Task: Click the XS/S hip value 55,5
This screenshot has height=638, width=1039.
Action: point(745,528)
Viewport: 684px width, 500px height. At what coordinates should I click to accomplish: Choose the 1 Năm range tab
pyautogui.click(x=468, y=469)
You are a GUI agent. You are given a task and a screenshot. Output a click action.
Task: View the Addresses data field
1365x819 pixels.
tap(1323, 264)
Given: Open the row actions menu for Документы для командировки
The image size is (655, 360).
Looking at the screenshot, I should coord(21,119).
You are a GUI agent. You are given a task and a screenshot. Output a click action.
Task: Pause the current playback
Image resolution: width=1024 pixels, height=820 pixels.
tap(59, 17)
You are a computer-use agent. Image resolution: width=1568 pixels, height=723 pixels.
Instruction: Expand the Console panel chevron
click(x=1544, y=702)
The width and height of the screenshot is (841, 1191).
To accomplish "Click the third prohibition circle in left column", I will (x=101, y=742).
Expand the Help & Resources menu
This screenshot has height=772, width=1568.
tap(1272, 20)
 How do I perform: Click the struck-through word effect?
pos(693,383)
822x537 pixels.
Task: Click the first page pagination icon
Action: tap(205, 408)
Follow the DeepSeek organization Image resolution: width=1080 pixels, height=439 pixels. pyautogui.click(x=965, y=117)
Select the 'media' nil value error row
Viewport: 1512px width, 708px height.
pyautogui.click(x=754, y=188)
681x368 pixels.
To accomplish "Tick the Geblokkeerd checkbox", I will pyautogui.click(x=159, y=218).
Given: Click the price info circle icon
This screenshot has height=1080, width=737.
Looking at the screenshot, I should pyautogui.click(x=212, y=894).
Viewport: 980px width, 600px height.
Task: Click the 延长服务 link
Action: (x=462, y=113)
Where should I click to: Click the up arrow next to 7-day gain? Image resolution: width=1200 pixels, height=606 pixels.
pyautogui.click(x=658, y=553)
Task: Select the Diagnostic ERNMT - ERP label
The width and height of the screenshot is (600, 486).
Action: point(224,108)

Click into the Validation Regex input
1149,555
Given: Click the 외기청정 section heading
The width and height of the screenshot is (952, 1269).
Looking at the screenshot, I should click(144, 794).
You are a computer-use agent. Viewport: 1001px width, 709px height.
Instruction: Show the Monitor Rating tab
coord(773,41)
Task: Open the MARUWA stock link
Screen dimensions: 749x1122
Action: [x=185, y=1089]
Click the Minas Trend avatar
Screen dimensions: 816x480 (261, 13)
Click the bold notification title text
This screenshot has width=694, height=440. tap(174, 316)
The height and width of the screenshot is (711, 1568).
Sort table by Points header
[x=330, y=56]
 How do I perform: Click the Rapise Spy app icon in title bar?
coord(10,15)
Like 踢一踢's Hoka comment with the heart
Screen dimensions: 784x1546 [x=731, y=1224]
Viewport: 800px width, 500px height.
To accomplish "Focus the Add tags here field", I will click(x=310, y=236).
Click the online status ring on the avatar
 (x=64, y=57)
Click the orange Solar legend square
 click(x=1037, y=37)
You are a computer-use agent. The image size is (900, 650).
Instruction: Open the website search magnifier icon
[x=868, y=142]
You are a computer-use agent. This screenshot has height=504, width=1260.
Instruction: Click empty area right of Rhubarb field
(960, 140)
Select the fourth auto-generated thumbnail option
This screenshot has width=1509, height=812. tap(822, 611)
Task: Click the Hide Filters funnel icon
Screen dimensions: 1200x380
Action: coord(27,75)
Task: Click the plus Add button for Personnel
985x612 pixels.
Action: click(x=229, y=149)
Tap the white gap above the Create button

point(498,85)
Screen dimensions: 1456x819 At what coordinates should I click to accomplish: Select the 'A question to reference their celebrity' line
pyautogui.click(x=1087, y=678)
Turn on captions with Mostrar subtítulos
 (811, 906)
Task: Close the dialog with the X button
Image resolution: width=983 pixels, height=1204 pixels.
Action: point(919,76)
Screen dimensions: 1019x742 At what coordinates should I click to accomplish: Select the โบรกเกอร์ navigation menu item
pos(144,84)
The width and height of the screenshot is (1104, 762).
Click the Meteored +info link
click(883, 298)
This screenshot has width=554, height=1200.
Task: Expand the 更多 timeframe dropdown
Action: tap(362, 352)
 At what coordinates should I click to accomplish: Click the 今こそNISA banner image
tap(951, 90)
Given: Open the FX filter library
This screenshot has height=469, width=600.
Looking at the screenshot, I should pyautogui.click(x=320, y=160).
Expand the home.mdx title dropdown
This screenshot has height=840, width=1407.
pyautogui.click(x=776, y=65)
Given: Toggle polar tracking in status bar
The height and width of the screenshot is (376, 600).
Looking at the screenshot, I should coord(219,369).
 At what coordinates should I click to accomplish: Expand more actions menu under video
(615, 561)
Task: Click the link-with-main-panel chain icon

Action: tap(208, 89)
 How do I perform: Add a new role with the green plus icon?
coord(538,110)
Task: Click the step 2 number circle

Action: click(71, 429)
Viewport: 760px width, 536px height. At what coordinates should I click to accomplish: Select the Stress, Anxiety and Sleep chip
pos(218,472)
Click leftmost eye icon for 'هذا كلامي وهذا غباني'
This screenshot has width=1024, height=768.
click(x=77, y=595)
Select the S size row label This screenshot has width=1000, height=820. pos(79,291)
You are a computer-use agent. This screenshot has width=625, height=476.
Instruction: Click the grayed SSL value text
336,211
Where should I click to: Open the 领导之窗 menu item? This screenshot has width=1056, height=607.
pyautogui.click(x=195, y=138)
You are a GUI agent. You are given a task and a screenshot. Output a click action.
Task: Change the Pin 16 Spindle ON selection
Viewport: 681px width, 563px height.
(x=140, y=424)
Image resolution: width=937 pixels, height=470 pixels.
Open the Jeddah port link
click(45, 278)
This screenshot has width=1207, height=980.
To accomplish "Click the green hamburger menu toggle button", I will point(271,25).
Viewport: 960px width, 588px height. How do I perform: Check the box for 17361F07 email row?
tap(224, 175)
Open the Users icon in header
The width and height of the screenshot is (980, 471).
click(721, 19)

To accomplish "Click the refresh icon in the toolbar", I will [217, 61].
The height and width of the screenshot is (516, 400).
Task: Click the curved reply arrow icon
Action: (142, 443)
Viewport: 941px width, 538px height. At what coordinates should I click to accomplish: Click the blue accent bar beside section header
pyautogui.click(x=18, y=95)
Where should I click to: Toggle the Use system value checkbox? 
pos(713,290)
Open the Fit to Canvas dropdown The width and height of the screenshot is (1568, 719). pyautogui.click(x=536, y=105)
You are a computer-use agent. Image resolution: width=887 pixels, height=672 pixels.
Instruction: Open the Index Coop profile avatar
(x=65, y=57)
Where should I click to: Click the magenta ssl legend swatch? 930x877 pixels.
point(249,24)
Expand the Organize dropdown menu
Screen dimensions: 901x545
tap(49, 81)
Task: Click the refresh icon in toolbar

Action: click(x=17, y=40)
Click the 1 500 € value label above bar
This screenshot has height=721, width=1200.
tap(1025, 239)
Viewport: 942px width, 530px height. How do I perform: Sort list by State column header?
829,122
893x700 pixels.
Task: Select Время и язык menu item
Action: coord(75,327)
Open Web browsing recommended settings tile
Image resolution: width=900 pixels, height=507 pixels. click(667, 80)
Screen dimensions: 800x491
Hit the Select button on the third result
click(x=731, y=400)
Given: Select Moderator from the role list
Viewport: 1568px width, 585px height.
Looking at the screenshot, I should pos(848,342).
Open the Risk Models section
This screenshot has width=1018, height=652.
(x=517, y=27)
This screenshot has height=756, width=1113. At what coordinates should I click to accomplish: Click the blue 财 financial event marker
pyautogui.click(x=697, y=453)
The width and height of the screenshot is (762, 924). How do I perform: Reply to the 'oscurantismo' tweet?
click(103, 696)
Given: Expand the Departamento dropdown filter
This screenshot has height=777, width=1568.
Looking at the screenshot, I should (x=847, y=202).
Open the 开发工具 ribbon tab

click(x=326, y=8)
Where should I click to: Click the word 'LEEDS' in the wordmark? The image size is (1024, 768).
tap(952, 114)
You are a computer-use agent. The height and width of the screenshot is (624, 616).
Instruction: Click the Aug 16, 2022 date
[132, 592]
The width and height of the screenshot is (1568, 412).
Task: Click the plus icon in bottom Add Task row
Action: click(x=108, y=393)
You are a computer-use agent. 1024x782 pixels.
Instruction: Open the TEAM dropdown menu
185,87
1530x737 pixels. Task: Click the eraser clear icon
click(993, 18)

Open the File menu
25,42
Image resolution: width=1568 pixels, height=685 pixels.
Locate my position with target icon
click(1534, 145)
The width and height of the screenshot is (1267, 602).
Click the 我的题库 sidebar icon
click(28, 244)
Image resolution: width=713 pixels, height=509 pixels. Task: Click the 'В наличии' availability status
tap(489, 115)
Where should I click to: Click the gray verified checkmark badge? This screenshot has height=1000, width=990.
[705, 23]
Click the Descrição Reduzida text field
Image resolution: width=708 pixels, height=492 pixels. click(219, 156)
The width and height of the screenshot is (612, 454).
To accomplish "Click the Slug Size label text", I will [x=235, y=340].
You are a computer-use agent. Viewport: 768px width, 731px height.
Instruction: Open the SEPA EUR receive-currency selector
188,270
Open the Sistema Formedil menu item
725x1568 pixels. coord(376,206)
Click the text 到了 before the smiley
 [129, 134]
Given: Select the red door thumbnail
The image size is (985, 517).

== == ==

From the listing above, collect every line that mentions the word "label".

**EXERCISE SOLUTION**
Task: Select the Diagnostic ERNMT - ERP label
Select the S size row label This screenshot has width=1000, height=820. pos(79,291)
Click the 1 500 € value label above bar
To accomplish "Click the Slug Size label text", I will [x=235, y=340].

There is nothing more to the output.